- _Kutipan Dokumen_
--*--

Sebanyak 19,2 juta orang berusia 18 tahun ke atas di Amerika diperkirakan mempunyai fobia spesifik. Biasanya, gangguan ini dimulai pada masa kana-kana.
6. Fobia Sosial
Penderita gangguan ini mengalami ketakutan yang hebat dalam menghadapi interaksi sosial. Ketakutan tersebut muncul jika penderita berhadapan dengan orang yang tidak dikenal atau situasi yang mengharuskan muncul di tengah publik. Pada dasarnya, si penderita takut mempermalukan dirinya sendiri. Ia akan menghindari berbicara atau melakukan sesuatu bersama dengan orang lain yang tidak dikenalnya dengan baik, atau menolak tampil dan menjadi pusat perhatian orang banya. Akibatnya aktivitas sehari-hari pasien akan terganggu, bahkan untuk hal-hal sederhana seperti memesan makanan di restoran atau ke kamar kecil umum.
Mengapa Bisa Cemas?
Penyebab pasti untuk smua tipe gangguan cemas masih belum diketahui. Diduga banyak faktor yang terkait, interaksi antara factor biologis, psikologis dan sosiokultural. Faktor biologis yang diduga adalah gangguan keseimbangan neurotransmitter (zat kimia penghantar sinyal saraf) di otak. Pada gangguan cemas neurotransmitter yang berperan, menurut Dr. Agung, adalah GABA (Gamma Amino Butric Acid). Terjadi gangguan pada neuron inhibi (penghambatan) GABA di dalam otak, sehingga sel saraf terpacu terus menerus yang berakibat tampil gejala kecemasan. Teori ini menghubungkannya dengan faktor genetik, karena tidak jarang, ditemukan anggota keluarga lain dengan gangguan yang sama walaupun belum dapat dipastikan gen yang mana yang terpengaruh. Faktor resiko lain yang dapat mempengaruhi dan dapat memicu munculnya gangguan cemas diantaranya adalah stressor psikososial dari lingkungan atau bahkan juga penyakit kronik (manahun) seperti kanker, stres, faktor kepribadian yang mudah cemas, serta penyalahgunaan obat atau zat juga dapat mencetuskannya. Dr. Agung menyatakan bahwa faktor psikologis seperti pengalaman traumatic masa lalu juga dapat melatarbelakangi terjadinya gangguan cemas.

--*--

- _Data Hasil Ekstraksi_

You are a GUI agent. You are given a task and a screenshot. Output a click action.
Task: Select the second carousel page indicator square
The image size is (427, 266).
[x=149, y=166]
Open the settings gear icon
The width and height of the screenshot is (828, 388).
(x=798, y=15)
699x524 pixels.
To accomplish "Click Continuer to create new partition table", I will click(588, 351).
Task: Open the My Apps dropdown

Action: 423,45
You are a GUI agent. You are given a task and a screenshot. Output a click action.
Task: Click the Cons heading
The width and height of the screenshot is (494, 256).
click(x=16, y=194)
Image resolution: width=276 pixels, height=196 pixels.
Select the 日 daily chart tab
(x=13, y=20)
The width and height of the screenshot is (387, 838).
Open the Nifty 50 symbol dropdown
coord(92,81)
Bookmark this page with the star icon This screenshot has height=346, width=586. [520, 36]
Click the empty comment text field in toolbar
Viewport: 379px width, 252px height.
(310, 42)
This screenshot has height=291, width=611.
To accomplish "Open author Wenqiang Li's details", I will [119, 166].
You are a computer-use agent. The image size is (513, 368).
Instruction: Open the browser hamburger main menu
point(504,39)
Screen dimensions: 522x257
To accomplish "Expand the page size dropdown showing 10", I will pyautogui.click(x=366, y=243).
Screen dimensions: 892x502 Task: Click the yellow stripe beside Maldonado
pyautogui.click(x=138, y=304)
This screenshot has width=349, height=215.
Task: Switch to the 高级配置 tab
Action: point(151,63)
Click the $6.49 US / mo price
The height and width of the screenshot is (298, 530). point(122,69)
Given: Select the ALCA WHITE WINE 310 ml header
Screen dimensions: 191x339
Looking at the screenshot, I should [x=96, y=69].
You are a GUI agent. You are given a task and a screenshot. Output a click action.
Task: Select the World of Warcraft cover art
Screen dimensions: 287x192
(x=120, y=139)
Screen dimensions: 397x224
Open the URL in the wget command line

--*--

Ketik ulang kutipan tentang gangguan cemas di atas tanpa mengubah apa pun, mulai dari "6. Fobia Sosial" terus sampai "kamar kecil umum.".

- _Keluaran yang Diharapkan_
6. Fobia Sosial
Penderita gangguan ini mengalami ketakutan yang hebat dalam menghadapi interaksi sosial. Ketakutan tersebut muncul jika penderita berhadapan dengan orang yang tidak dikenal atau situasi yang mengharuskan muncul di tengah publik. Pada dasarnya, si penderita takut mempermalukan dirinya sendiri. Ia akan menghindari berbicara atau melakukan sesuatu bersama dengan orang lain yang tidak dikenalnya dengan baik, atau menolak tampil dan menjadi pusat perhatian orang banya. Akibatnya aktivitas sehari-hari pasien akan terganggu, bahkan untuk hal-hal sederhana seperti memesan makanan di restoran atau ke kamar kecil umum.